Financing a small business can be very difficult and very stressful. When you have a great idea and want to get started, you need to determine how much startup capital you will need, and you will likely need more than you anticipate. It you have family members with financial means, it can be tempting to ask them for help. But is that the right thing to do? It depends upon the family members and how you set expectations going in.
To begin, if you do choose to borrow from a family member, you should treat it like any other bank loan. It should bear a rate of interest and have a payment schedule. You should determine if you need to make monthly payments or simply pay it all off with interest at the end of the loan term. By treating the loan this way, it can help to avoid hard feelings between family members (those involved and those not involved who may also have a vested interest in seeing the loan paid back).

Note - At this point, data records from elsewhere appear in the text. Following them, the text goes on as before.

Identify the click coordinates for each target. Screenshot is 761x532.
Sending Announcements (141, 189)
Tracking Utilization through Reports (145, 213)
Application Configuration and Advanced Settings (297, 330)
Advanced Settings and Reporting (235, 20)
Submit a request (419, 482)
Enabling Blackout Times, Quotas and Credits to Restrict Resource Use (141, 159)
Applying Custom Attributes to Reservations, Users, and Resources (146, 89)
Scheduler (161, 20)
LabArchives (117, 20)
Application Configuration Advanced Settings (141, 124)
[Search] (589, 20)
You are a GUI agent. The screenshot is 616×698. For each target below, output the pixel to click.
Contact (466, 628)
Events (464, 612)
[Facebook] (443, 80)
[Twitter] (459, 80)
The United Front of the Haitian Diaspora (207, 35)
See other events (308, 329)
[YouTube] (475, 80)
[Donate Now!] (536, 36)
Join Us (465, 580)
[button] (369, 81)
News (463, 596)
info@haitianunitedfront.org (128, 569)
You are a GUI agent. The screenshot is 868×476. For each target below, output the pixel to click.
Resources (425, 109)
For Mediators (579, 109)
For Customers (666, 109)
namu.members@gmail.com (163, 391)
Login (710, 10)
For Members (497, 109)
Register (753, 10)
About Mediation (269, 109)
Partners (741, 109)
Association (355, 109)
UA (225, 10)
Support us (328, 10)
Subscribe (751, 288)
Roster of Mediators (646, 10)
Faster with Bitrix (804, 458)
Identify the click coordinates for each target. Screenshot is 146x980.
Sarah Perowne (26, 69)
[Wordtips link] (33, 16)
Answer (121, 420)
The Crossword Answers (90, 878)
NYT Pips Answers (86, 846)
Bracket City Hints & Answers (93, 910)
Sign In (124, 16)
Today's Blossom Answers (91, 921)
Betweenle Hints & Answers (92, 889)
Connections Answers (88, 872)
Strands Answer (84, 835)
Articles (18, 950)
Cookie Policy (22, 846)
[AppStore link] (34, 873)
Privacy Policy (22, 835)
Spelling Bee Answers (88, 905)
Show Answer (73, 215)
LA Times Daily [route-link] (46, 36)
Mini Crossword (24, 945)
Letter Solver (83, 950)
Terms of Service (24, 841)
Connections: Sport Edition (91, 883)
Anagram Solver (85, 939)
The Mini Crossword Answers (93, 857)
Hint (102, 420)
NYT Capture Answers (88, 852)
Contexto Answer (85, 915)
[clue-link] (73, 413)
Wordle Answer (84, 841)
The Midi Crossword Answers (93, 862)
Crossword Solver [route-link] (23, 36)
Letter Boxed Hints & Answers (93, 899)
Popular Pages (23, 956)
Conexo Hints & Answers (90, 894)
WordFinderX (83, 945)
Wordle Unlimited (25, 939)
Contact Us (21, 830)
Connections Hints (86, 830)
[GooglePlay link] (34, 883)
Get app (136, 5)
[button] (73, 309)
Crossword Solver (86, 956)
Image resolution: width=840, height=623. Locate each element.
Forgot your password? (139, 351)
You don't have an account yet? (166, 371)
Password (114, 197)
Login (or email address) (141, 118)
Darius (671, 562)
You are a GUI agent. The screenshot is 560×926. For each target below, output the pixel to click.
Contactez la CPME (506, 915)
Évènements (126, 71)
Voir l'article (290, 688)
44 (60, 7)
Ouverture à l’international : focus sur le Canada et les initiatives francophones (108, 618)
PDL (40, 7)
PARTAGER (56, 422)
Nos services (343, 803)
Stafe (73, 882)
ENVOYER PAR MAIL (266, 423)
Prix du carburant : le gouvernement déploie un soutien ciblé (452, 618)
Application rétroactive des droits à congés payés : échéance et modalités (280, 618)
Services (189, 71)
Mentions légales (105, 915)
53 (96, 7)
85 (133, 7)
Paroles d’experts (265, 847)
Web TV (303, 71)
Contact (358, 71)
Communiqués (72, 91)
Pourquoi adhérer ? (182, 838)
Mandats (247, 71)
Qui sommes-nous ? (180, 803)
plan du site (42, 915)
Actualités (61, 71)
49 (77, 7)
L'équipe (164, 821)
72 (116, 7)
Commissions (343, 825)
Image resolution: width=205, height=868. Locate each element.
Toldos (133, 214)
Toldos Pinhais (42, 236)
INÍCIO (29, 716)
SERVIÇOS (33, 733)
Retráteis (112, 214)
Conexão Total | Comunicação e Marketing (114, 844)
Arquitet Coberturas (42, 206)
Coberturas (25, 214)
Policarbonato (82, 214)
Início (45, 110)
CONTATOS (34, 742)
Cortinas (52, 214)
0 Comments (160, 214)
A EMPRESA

When asking for the loan, you should be able to outline the business plan for your family members including your sales strategy and finances so they can see how you will service the loan over time. They should understand what the money will be used for so that it is clear that there is an “end game”. Ultimately, this should be a business transaction like any other. There is risk involved on the part of the lender so there interest rate should be appropriate for the risk level If a standard bank loan would bear a 5% interest rate, a family loan might bear a 10% rate because it is unlikely that the family member will take your house as collateral like a bank would so their money is not as guaranteed to be returned.
Ultimately the decision to borrow from family is personal and can be the best way to keep your business going during a difficult time. Just always remember that long after the business is gone, the family will remain so be careful not to ruin those precious relationships along the way.

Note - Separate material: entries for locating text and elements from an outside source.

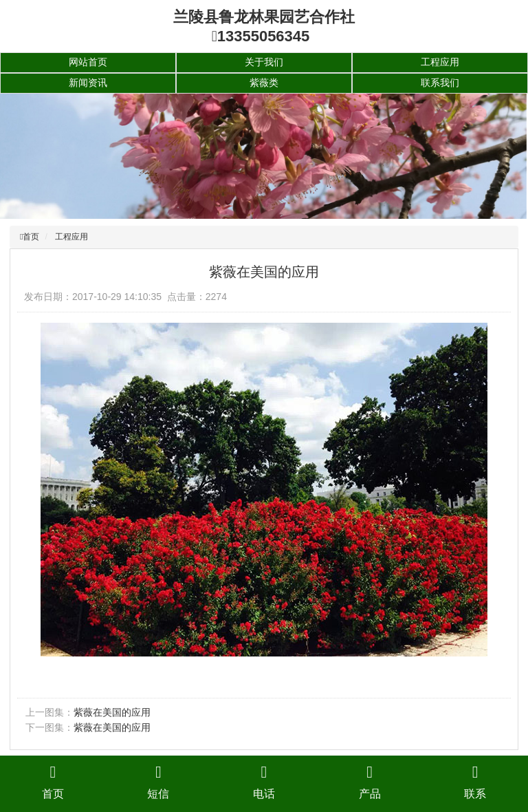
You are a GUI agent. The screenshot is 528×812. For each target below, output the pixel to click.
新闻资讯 (88, 83)
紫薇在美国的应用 (112, 712)
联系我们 (440, 83)
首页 (31, 237)
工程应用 (440, 62)
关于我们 (264, 62)
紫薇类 (264, 83)
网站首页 (88, 62)
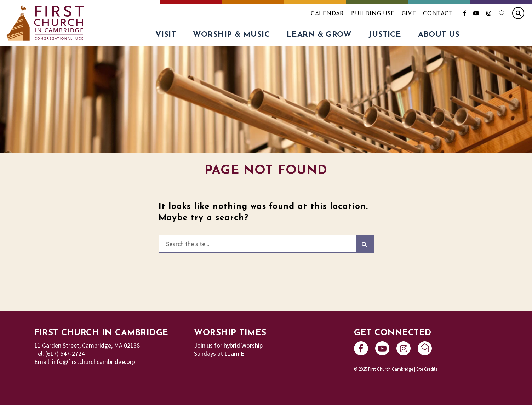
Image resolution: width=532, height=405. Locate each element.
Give (409, 14)
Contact (437, 14)
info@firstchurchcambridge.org (94, 361)
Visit (166, 35)
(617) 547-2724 (65, 353)
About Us (439, 35)
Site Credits (427, 369)
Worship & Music (231, 35)
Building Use (373, 14)
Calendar (327, 14)
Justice (385, 35)
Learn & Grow (319, 35)
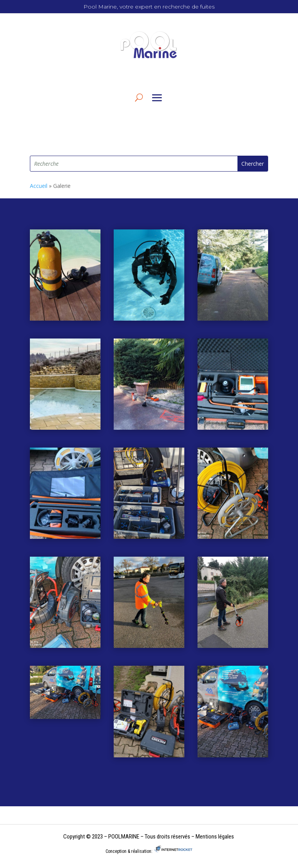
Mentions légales (215, 837)
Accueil (38, 186)
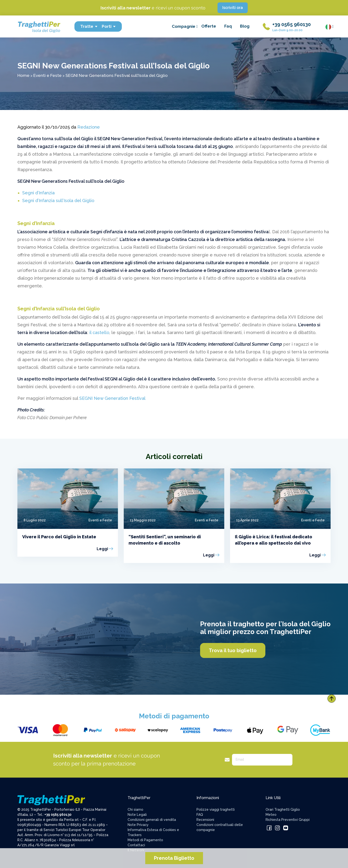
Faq (228, 26)
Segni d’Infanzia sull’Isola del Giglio (58, 200)
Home (24, 75)
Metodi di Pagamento (145, 840)
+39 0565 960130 (291, 24)
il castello (99, 332)
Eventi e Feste (48, 75)
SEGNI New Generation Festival (112, 398)
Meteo (271, 814)
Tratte (89, 26)
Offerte (209, 26)
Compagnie (185, 26)
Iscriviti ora (232, 7)
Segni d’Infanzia (38, 193)
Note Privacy (138, 825)
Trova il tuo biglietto (233, 650)
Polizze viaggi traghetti (216, 809)
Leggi (102, 549)
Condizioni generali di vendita (152, 819)
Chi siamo (135, 809)
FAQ (200, 814)
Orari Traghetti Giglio (283, 809)
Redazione (89, 127)
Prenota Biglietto (174, 858)
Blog (245, 26)
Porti (109, 26)
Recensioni (205, 819)
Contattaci (136, 845)
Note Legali (137, 814)
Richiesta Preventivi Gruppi (287, 819)
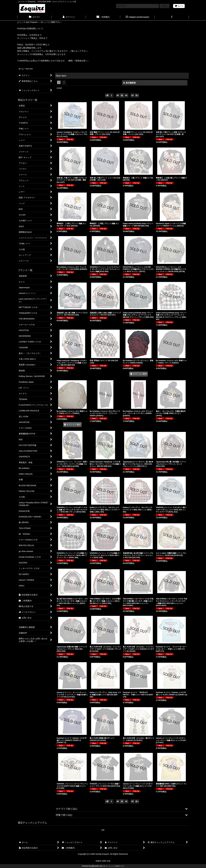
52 (132, 95)
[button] (172, 17)
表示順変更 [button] (129, 83)
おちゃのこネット (98, 866)
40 (118, 95)
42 (126, 95)
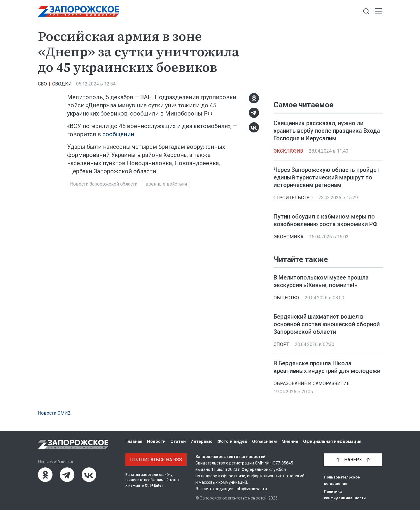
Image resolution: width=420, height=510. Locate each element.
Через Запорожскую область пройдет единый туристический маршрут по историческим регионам (327, 177)
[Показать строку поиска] (366, 11)
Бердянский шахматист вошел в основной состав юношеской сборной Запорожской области (327, 324)
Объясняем (264, 441)
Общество (286, 298)
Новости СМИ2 (54, 413)
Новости (156, 441)
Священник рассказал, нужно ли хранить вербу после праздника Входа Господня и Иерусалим (327, 131)
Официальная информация (332, 441)
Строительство (293, 198)
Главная (134, 441)
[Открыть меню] (378, 11)
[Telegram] (254, 113)
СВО (42, 84)
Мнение (290, 441)
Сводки (62, 84)
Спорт (281, 344)
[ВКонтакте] (254, 127)
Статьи (178, 441)
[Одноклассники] (254, 98)
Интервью (202, 441)
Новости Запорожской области (104, 184)
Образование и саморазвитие (312, 383)
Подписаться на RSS (156, 460)
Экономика (288, 237)
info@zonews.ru (251, 489)
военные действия (166, 184)
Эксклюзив (288, 151)
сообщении (118, 134)
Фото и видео (232, 441)
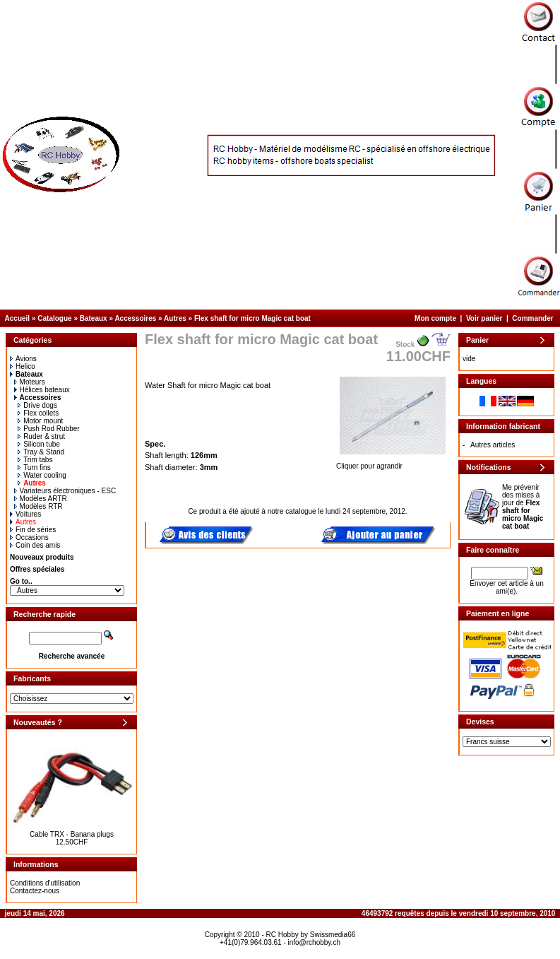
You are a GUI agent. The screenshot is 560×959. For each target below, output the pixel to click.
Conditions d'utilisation (44, 883)
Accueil (18, 318)
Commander (532, 318)
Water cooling (42, 475)
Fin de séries (32, 529)
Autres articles (492, 445)
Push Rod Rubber (49, 428)
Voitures (25, 514)
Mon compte (435, 318)
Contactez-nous (35, 890)
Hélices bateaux (42, 389)
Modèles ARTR (40, 498)
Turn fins (34, 467)
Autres (175, 318)
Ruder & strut (41, 436)
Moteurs (30, 382)
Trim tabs (35, 459)
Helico (23, 366)
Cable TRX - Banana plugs (71, 834)
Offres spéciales (37, 569)
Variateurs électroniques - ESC (65, 490)
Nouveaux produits (42, 557)
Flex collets (38, 413)
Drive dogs (37, 405)
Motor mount (40, 420)
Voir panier (484, 318)
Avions (23, 358)
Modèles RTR (38, 506)
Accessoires (135, 318)
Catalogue (54, 318)
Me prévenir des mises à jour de (523, 507)
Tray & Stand (41, 452)
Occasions (29, 537)
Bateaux (93, 318)
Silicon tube (39, 444)
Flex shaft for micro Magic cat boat (252, 318)
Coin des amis (35, 545)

Michael Giuffrida from Southington CT has been operating businesses since 1997. He is an experienced entrepreneur in business management, profitable growth, business valuation, mergers and acquisitions, and information technology managed services.
Nice article. I agree that treating the loan formally with a payment schedule and maturity date helps legitimize the process and helps keep misunderstandings minimal
Clear expectations is the name of the game here. More importantly, communication is mission critical. There is risk on both sides of the equation here and keeping family members in the loop creates trust and lowers the anxiety during the transaction. I would only add, when possible, pay them off early!
It is always tricky to mix business with family. This is some great advice on how to navigate the situation effectively.
Communication is key! It’s really important to confirm that both sides understand the expectations in full. I think it’s especially important to consider the worst possible scenario when borrowing money from anyone.